Очевидно, мальчишка только что закончил говорить, его глаза блестели, на щеках проступил румянец. В руке он сжимал пергаментный свиток. В толпе выделялась женщина, одетая в чёрное вдовье платье, держащая за руку своего малолетнего сына. Женщина с каким-то ужасом смотрела на стоящего в центре мальчишку. При приближении двух знатных мужчин толпа расступилась.
– Что здесь происходит? – спросил сразу у всех представитель магистрата.
– Да вот – проповедует, – ответил один крестьянин с рябым от оспы лицом. – Говорит, благословение у него. Ангела видел.
– О чём же ты проповедуешь, мальчик? – улыбнулся представитель магистрата.
Мальчишка молчал.
– Говорит, что призван собрать новый крестовый поход, – ответил за него рябой крестьянин. – Только вместо взрослых освободить Гроб Господень должны дети. Невесть что. Письмо у него какое-то к королю Франции.
– Дай-ка письмо, – недослушав крестьянина, подойдя к мальчишке вплотную, потребовал представитель магистрата.
Приор тоже подошел поближе. Толпа слушала.
– Подписано – королю Франции, – насмешливо произнёс представитель магистрата, быстро осмотрев грязный, захватанный пальцами свиток. – Без титулов, без имени, без соответствующего обращения. Просто – королю Франции. На сургуче никаких знаков. Какой-нибудь обученный грамоте сумасшедший ходит по деревням и раздаёт детям свои послания. Бред какой-то. Поход детей. Как вам это, ваша светлость?
Приор промолчал, задумчиво глядя на мальчишку.
– Говорит, зайдите в храм, посмотрите на мощи святого Дионисия, – вновь принялся рассказывать словоохотливый крестьянин. – Они все в золоте и драгоценных камнях. Посмотрите на нити из его одежды. Они тоже в золотом ларце. А такова ли судьба гробницы самого Господа? Пойдите за море и посмотрите. Вы, говорит, все лжецы. Идёте в крестовый поход, чтобы грабить, и верите так, как вам удобно. Мол, поэтому Господь и избрал детей. А если, говорит, меня никто из детей не услышит, пойду освобождать святыню один. Вот такие его слова, господин.
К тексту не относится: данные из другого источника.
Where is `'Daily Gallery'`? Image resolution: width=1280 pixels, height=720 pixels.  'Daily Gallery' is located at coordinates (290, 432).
Мальчишка оставался внешне спокойным, словно речь шла не о нём. За время ухода из Клуа он похудел ещё больше, на лице, кроме веснушек, выделялись одни глаза, наполненные лихорадочным блеском. Пока всё шло не так, как ему предсказывал ангел. Он шёл в Сен-Дени долгих шесть дней, проповедуя на каждом постоялом дворе, но, казалось, его никто не слышит. Многие при словах о детском воинстве крутили пальцем у виска. Но мальчик не понимал, что идёт позади своей известности. Над ним смеялись, называли безумцем, но о нём говорили, рассказывали другим.
Ещё одна загадка для будущих исследователей. Ангел приказал мальчишке обращаться только к детям, а он начал свои выступления среди взрослых. В свои одиннадцать лет он как-то сумел понять, что завоевать авторитет пророка у детей будет слишком сложно, что вначале о нём должны заговорить взрослые. И тогда деревенскому мальчишке не будет нужды убеждать в своем избранничестве каждого встречного ребёнка, дети сами придут к нему, изначально зная о нем, как о вестнике неба.
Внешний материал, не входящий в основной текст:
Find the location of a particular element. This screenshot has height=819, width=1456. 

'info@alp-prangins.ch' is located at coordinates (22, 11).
– Разворачивайся и возвращайся в свою деревню, к родителям, крестоносец сопливый, – возвращая ему письмо, с насмешкой произнёс представитель магистрата. – Ещё раз услышу, что ты здесь смущаешь народ, я тебе уши надеру.
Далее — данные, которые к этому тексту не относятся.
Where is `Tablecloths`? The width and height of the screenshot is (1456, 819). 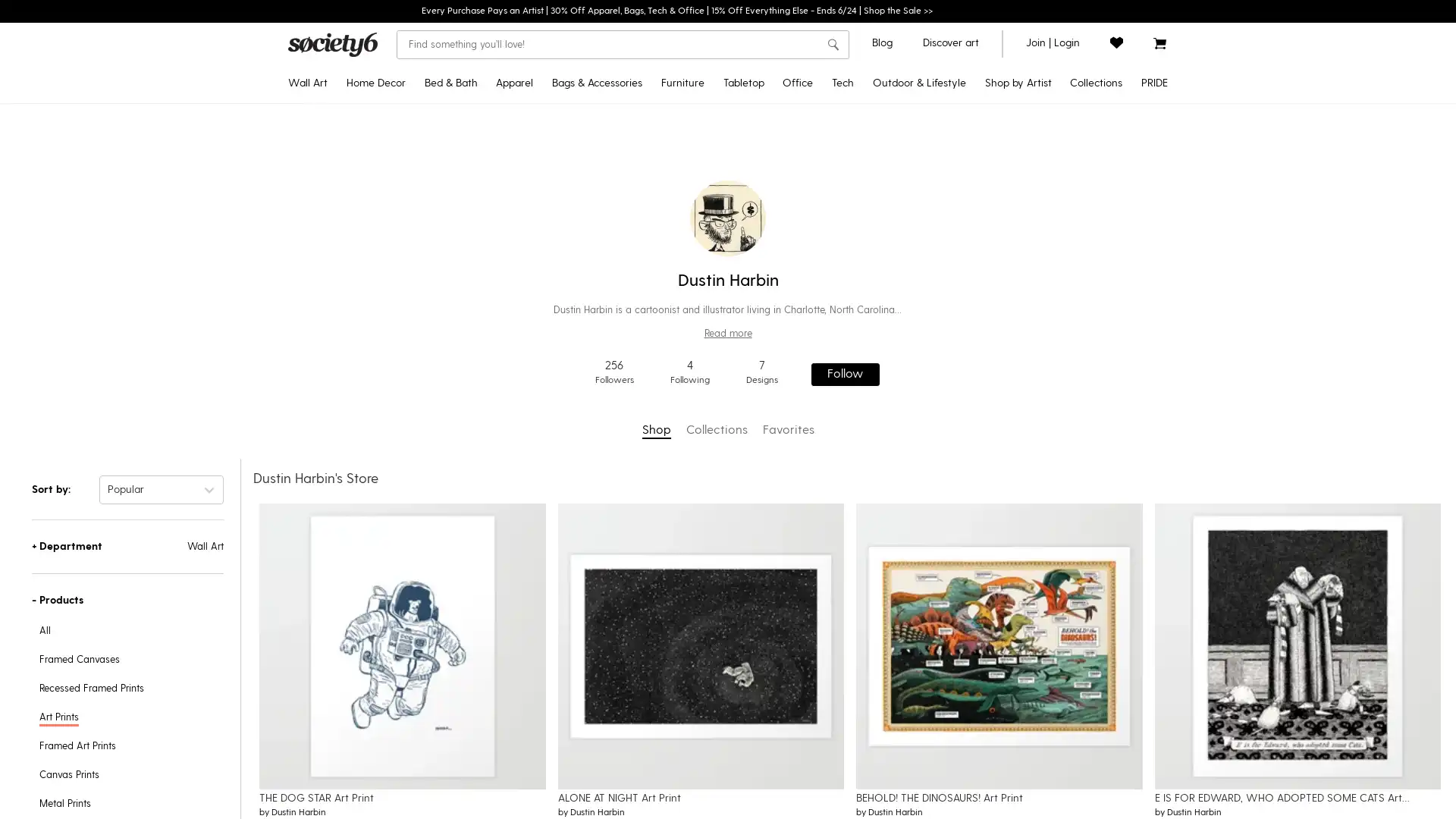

– А зачем вам меня прогонять? – вдруг бесстрашно ответил молчащий до этого мальчик. – Если моё дело от людей, оно рассыплется само собой. Надо мной только посмеются, вот и всё. А если от Бога – берегитесь, чтоб вам не стать Богопротивником!
– Ого, – выдохнул кто-то в толпе.
Знатный мужчина с аккуратно стриженной седой бородкой даже опешил, настолько дерзки и в то же время разумны были слова ребёнка.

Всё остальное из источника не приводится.